Monolayer WSe2 Field-Effect Transistor Performance Enhancement by Atomic Defect Engineering and Passivation

Monolayer two-dimensional (2D) transition metal dichalcogenides (TMDs) have emerged as leading candidates for next-generation electronic devices beyond silicon, owing to their atomically thin structure and superior electrostatic control. However, their integration into industrial applications remains limited due to high densities of lattice defects and challenges in achieving stable and effective doping. In this work, we present a passivation and doping technique that significantly recovers and enhances the electrical properties of monolayer tungsten diselenide (WSe2). Our defect-facilitated (NH4)2S surface passivation approach has achieved robust enhancements in both the on-state and off-state performance of monolayer WSe2 p-type field-effect transistors (p-FETs), enhancing channel mobility 3-fold, reaching a subthreshold slope (SSmin) value of 70 mV/dec, on-currents of 110 μA/μm, and Imax/Imin > 109, while maintaining stability across a range of conditions.
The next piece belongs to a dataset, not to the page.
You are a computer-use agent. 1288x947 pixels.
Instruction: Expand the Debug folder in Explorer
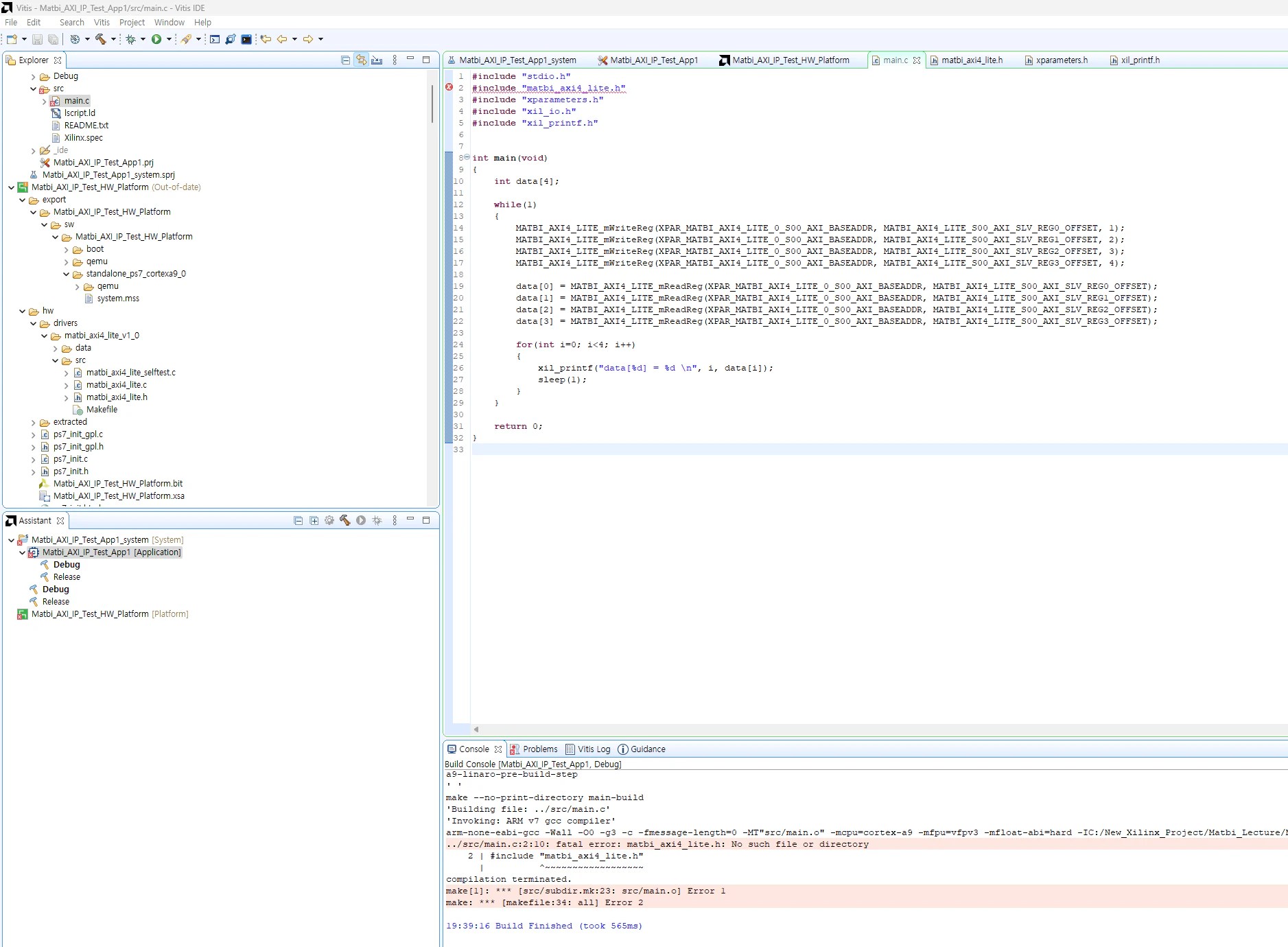pos(33,76)
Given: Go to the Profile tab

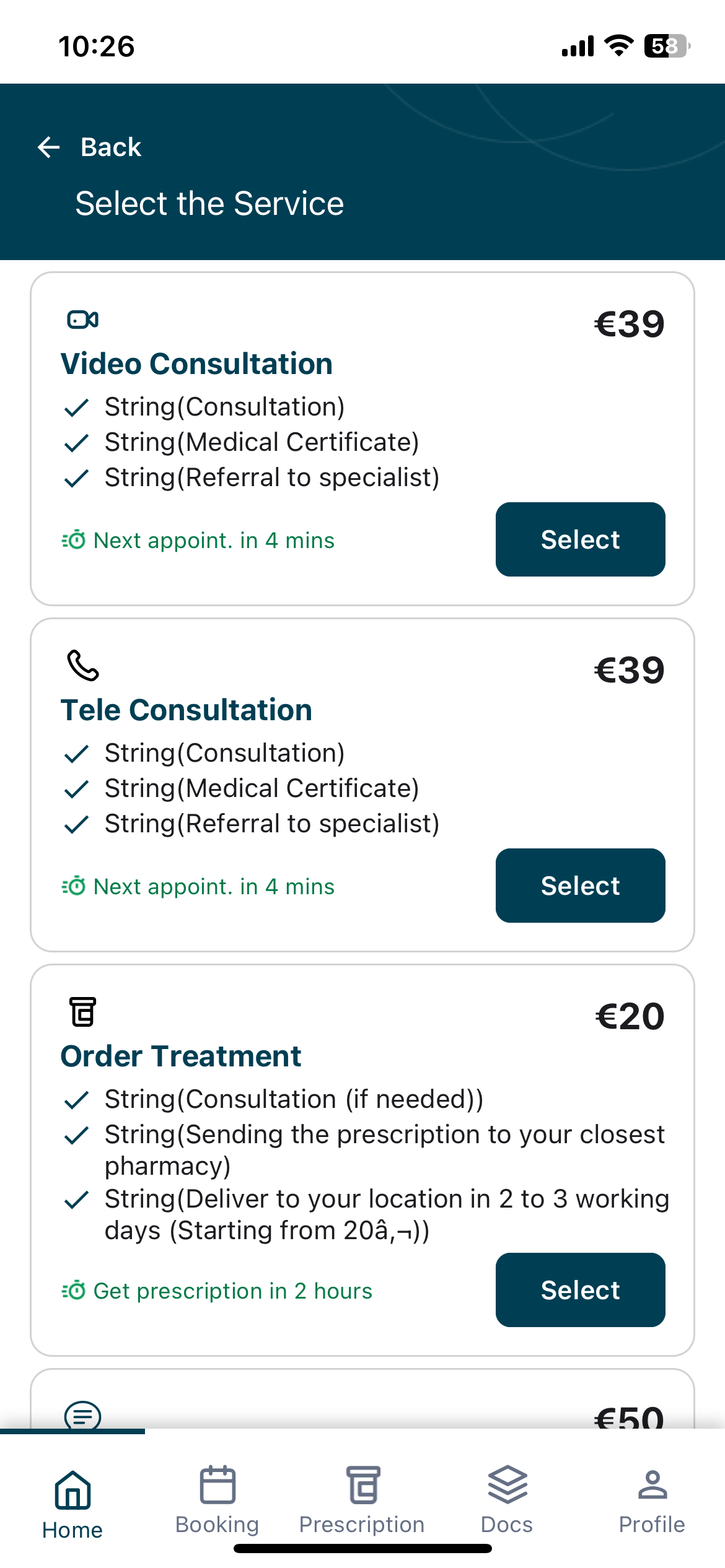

Furthermore, we establish a strong correlation between device off-state performance and the full width at half-maximum (fwhm) of the Raman characterization peak. The defect engineering approach, combined with (NH4)2S treatment at room temperature, offers a viable pathway for passivation and substitutional doping, advancing the potential for improved charge transport in future 2D TMD-based electronic devices.